▸ **ПОРЯДОК РАБОТЫ**:
A – В каком городе Германии случилось откровение, о котором рассказано в интервью об органной музыке?
B – Продолжите интервью об органной музыке после его последней фразы.

▸ **ПРЕДЛОЖЕННЫЙ ОТРЫВОК**:
_ _ _ _ _ _ _

В темпе спокойного шага
– Все органисты начинают путь как пианисты. Чем отличаются эти музыканты?
– Пианисты подходят к инструменту и, попробовав звучание нескольких клавиш, могут исполнять самые сложные произведения. Органист должен понять возможности инструмента и на это требуется несколько часов. Ведь нет одинаковых органов. В отличие от пианистов, мы еще играем и ногами. Главное, что органист должен держать в своем сознании полифонию. Ученые говорят, что человек в состоянии воспринимать один-два голоса. Четырехголосье уже непостижимо. В органном произведении голосов больше. Полифоническое произведение – умозрительная конструкция, которую можно поверить алгеброй. Великий композитор Сергей Иванович Танеев на теоретическом уровне описал большинство видов полифонии. Его органные произведения сложны и изящны, но, когда их слушаешь, ты четко понимаешь, что они сделаны. Когда слушаешь Баха, забываешь о конструкции и растворяешься в музыке. Выше этого гения просто нет. Нет и тех, кто бы стоял рядом с ним. Бах и Моцарт – единственные гении в музыке. У них математика соединяется с тем, что нельзя объяснить.
– Были ли у вас откровения во время исполнения великих творений?
– Два или три раза. Когда ты на концерте, ты невольно свое сознание раздваиваешь на публику. Не случайно гениальный канадский пианист Гленн Гульд быстро перестал играть на публике, а стал записывать свое исполнение на пластинки в студии, где он был один на один с инструментом и произведением. В чем-то я его понимаю. За сорок лет органных концертов был доволен собой два-три раза. Всегда очень критично подхожу к собственному исполнению. Но было откровение в Германии в городе Мюнстер. Для репетиции и знакомства с органом выделили несколько часов. Пустой собор, ночь, тишина. Я играю, вживаюсь в инструмент, становлюсь неразрывным целым с ним и появляется ощущение парения в воздухе. Душа выходит из тела и поднимается к куполу. Может быть, я устал, может быть дело в рождественском сочельнике, может быть музыка набожного Иоганна Себастьяна подарила чудо.

_ _ _ _ _ _ _

▸ **ИСХОДНЫЕ ДАННЫЕ**:
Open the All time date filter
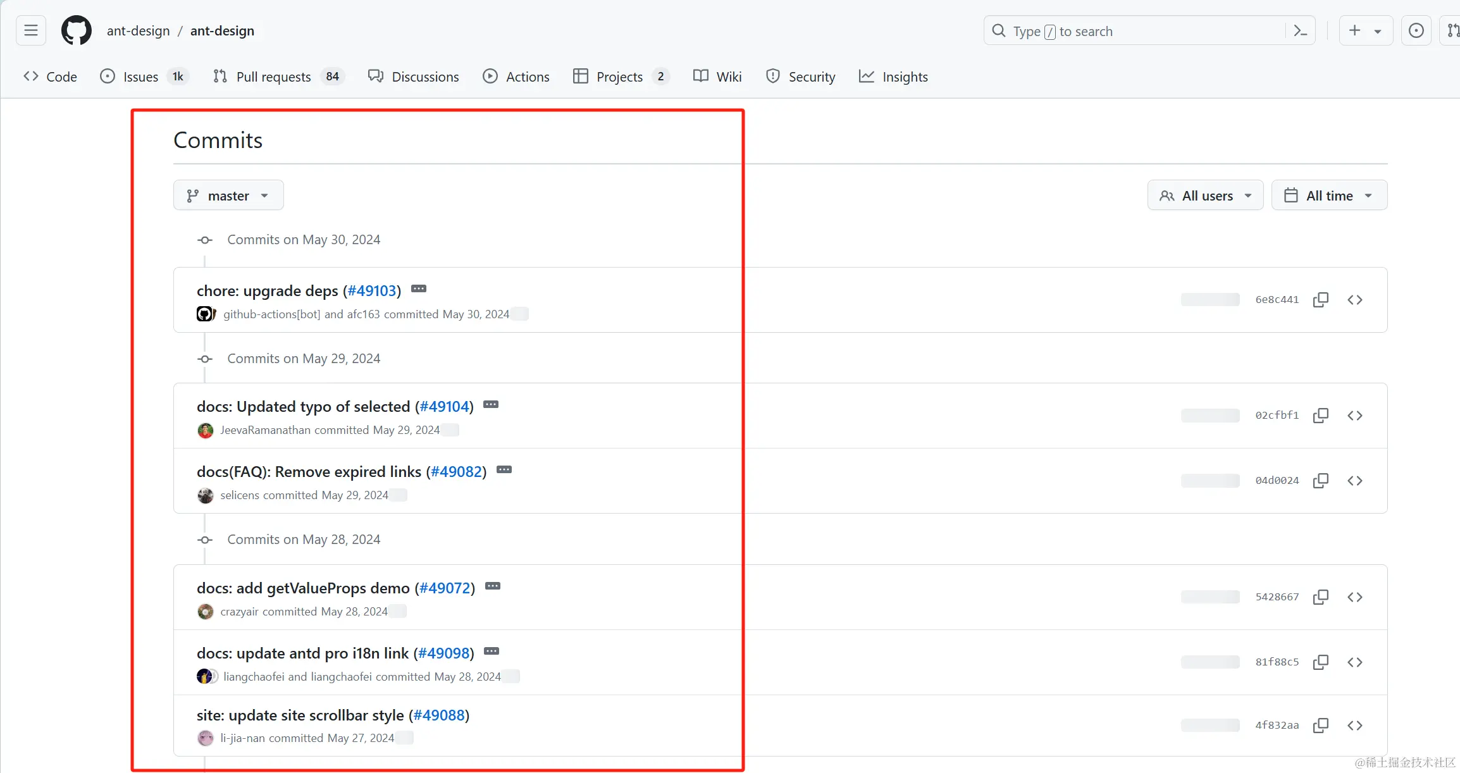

_ _ _ _ _ _ _

▸ **ОТВЕТЫ К ЗАДАНИЯМ**:
A – В Мюнстере.

B –
– Правда ли, что во времена Баха сочинения игрались медленнее?
– Какая самая большая скорость передвижения была в начале XVIII века? 40-50 километров в час галопом на лошади. А сегодня – тысяча километров на самолете. Конечно, темп жизни ускорился. Во времена Баха allegro означало «весело» и означало характер исполнения, а во времена Бетховена уже как темп. Сейчас это рекомендация к быстрому исполнению. Аndante в XVIII веке буквально переводится как в темпе спокойного шага, в ХIX веке – спокойно. После Великой французской революции темп стал ускоряться. Сегодня мы играем быстрее, чем в прошлых веках.
Органист дома
– Почему большинство музыкантов строят браки с музыкантами?
– Случаются союзы по контрасту, но большинство все-таки связывают общие интересы. Когда один член семьи репетирует, другой создает комфортные бытовые условия. И наоборот. Три-пять часов в день нужно заниматься. Многие этого не понимают. У А.Ф. Гедике супруга просто создавала быт, понимая, что успех мужа равен успеху семьи. Я всю жизнь в быту берегу руки. Всегда с осторожностью пользуюсь острыми инструментами.
– Руки органиста особенные?
– Мне 68 лет. В этом возрасте в суставах формируются отложения, они костенеют. Я с шести лет с клавишами и мои кисти вполне подвижны и находятся в рабочем состоянии.
– Вы внутри церковной ограды?
– Как ученый я мыслю логикой, тезисом и антитезисом, как музыкант и человек искусства я верю в Бога, потому что вступаю в коммуникацию с ним. Последний месяц я замещаю органиста во время католических месс и ощущаю себя полноценной частью храмового действия. И это великолепно. Мне кажется, что каждый культурный человек должен знать чин богослужения. Это же точка сборки культуры.
– Сегодня в Алтайском крае есть еще органисты?
– В музыкальном колледже есть ученики, которые проходят мой курс общего органа. Надеюсь, что среди них найдется музыкант готовый посвятить всю свою жизнь органному служению.